## BEGIN Data supplied
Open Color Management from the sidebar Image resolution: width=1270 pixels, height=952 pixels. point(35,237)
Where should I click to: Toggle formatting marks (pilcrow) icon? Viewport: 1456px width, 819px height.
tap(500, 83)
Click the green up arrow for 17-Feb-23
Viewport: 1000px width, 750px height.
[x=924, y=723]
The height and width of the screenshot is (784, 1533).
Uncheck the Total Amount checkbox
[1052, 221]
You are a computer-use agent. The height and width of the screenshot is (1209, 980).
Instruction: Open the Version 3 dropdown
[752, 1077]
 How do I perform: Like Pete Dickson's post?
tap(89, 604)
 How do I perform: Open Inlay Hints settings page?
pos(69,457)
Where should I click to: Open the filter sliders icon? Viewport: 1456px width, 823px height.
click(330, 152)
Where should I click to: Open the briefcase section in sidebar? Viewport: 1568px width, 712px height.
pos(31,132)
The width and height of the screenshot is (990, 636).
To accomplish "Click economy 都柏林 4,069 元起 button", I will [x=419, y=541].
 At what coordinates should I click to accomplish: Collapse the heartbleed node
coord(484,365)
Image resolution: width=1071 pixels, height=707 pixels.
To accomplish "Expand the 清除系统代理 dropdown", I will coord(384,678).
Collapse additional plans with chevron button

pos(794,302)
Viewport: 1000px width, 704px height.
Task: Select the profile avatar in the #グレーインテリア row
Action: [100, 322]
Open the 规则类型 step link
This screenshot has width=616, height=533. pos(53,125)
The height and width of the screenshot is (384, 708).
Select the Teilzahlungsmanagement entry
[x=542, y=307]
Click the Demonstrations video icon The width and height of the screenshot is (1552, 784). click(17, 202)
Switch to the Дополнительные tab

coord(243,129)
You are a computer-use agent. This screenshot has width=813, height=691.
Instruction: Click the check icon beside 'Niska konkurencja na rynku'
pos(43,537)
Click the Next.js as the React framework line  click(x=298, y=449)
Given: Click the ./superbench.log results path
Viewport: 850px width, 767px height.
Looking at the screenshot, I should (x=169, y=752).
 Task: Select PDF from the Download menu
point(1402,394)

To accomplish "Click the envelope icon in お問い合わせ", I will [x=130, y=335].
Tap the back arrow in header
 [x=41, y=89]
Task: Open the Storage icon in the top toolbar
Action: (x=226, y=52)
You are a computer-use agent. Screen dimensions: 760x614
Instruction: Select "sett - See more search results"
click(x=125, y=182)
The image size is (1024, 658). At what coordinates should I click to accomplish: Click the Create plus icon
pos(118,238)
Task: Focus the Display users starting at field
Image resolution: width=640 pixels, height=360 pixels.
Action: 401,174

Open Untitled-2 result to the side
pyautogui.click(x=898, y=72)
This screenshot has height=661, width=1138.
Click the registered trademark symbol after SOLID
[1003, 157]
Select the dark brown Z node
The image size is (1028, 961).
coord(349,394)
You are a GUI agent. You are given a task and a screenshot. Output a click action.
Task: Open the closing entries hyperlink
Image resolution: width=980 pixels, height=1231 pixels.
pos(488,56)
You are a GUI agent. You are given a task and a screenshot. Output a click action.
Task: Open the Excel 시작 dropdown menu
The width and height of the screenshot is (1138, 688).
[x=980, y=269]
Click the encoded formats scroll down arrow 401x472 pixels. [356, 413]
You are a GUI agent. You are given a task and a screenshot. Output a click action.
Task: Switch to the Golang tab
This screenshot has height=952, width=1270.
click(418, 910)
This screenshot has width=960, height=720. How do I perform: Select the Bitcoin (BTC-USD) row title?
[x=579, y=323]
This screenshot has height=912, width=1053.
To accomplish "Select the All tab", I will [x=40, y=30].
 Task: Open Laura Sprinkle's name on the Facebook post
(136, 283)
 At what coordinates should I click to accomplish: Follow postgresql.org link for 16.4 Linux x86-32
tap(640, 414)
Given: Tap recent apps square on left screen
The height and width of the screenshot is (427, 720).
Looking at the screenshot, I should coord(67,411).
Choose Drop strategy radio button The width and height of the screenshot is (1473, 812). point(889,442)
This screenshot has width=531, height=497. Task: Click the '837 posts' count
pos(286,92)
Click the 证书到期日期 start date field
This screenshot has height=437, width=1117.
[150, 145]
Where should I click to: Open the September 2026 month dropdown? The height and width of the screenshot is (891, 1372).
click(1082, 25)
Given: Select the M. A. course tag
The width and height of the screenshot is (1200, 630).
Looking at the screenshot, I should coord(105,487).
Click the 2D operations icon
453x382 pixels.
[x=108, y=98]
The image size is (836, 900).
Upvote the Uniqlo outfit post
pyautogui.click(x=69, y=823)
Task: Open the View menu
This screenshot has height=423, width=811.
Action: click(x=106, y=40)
## END Data supplied
- **Problem description**: Repeat all the lines above, substituting "Which spot should I click to:" for every "Where should I click to:" and leaving everything else unchanged.

- **Response to the task**:
Open Color Management from the sidebar Image resolution: width=1270 pixels, height=952 pixels. point(35,237)
Which spot should I click to: Toggle formatting marks (pilcrow) icon? Viewport: 1456px width, 819px height.
tap(500, 83)
Click the green up arrow for 17-Feb-23
Viewport: 1000px width, 750px height.
[x=924, y=723]
The height and width of the screenshot is (784, 1533).
Uncheck the Total Amount checkbox
[1052, 221]
You are a computer-use agent. The height and width of the screenshot is (1209, 980).
Instruction: Open the Version 3 dropdown
[752, 1077]
 How do I perform: Like Pete Dickson's post?
tap(89, 604)
 How do I perform: Open Inlay Hints settings page?
pos(69,457)
Which spot should I click to: Open the filter sliders icon? Viewport: 1456px width, 823px height.
click(330, 152)
Which spot should I click to: Open the briefcase section in sidebar? Viewport: 1568px width, 712px height.
pos(31,132)
The width and height of the screenshot is (990, 636).
To accomplish "Click economy 都柏林 4,069 元起 button", I will [x=419, y=541].
 At what coordinates should I click to accomplish: Collapse the heartbleed node
coord(484,365)
Image resolution: width=1071 pixels, height=707 pixels.
To accomplish "Expand the 清除系统代理 dropdown", I will coord(384,678).
Collapse additional plans with chevron button

pos(794,302)
Viewport: 1000px width, 704px height.
Task: Select the profile avatar in the #グレーインテリア row
Action: [100, 322]
Open the 规则类型 step link
This screenshot has width=616, height=533. pos(53,125)
The height and width of the screenshot is (384, 708).
Select the Teilzahlungsmanagement entry
[x=542, y=307]
Click the Demonstrations video icon The width and height of the screenshot is (1552, 784). click(17, 202)
Switch to the Дополнительные tab

coord(243,129)
You are a computer-use agent. This screenshot has width=813, height=691.
Instruction: Click the check icon beside 'Niska konkurencja na rynku'
pos(43,537)
Click the Next.js as the React framework line  click(x=298, y=449)
Given: Click the ./superbench.log results path
Viewport: 850px width, 767px height.
Looking at the screenshot, I should (x=169, y=752).
 Task: Select PDF from the Download menu
point(1402,394)

To accomplish "Click the envelope icon in お問い合わせ", I will [x=130, y=335].
Tap the back arrow in header
 [x=41, y=89]
Task: Open the Storage icon in the top toolbar
Action: (x=226, y=52)
You are a computer-use agent. Screen dimensions: 760x614
Instruction: Select "sett - See more search results"
click(x=125, y=182)
The image size is (1024, 658). At what coordinates should I click to accomplish: Click the Create plus icon
pos(118,238)
Task: Focus the Display users starting at field
Image resolution: width=640 pixels, height=360 pixels.
Action: 401,174

Open Untitled-2 result to the side
pyautogui.click(x=898, y=72)
This screenshot has height=661, width=1138.
Click the registered trademark symbol after SOLID
[1003, 157]
Select the dark brown Z node
The image size is (1028, 961).
coord(349,394)
You are a GUI agent. You are given a task and a screenshot. Output a click action.
Task: Open the closing entries hyperlink
Image resolution: width=980 pixels, height=1231 pixels.
pos(488,56)
You are a GUI agent. You are given a task and a screenshot. Output a click action.
Task: Open the Excel 시작 dropdown menu
The width and height of the screenshot is (1138, 688).
[x=980, y=269]
Click the encoded formats scroll down arrow 401x472 pixels. [356, 413]
You are a GUI agent. You are given a task and a screenshot. Output a click action.
Task: Switch to the Golang tab
This screenshot has height=952, width=1270.
click(418, 910)
This screenshot has width=960, height=720. How do I perform: Select the Bitcoin (BTC-USD) row title?
[x=579, y=323]
This screenshot has height=912, width=1053.
To accomplish "Select the All tab", I will [x=40, y=30].
 Task: Open Laura Sprinkle's name on the Facebook post
(136, 283)
 At what coordinates should I click to accomplish: Follow postgresql.org link for 16.4 Linux x86-32
tap(640, 414)
Given: Tap recent apps square on left screen
The height and width of the screenshot is (427, 720).
Looking at the screenshot, I should coord(67,411).
Choose Drop strategy radio button The width and height of the screenshot is (1473, 812). point(889,442)
This screenshot has width=531, height=497. Task: Click the '837 posts' count
pos(286,92)
Click the 证书到期日期 start date field
This screenshot has height=437, width=1117.
[150, 145]
Which spot should I click to: Open the September 2026 month dropdown? The height and width of the screenshot is (891, 1372).
click(1082, 25)
Given: Select the M. A. course tag
The width and height of the screenshot is (1200, 630).
Looking at the screenshot, I should coord(105,487).
Click the 2D operations icon
453x382 pixels.
[x=108, y=98]
The image size is (836, 900).
Upvote the Uniqlo outfit post
pyautogui.click(x=69, y=823)
Task: Open the View menu
This screenshot has height=423, width=811.
Action: click(x=106, y=40)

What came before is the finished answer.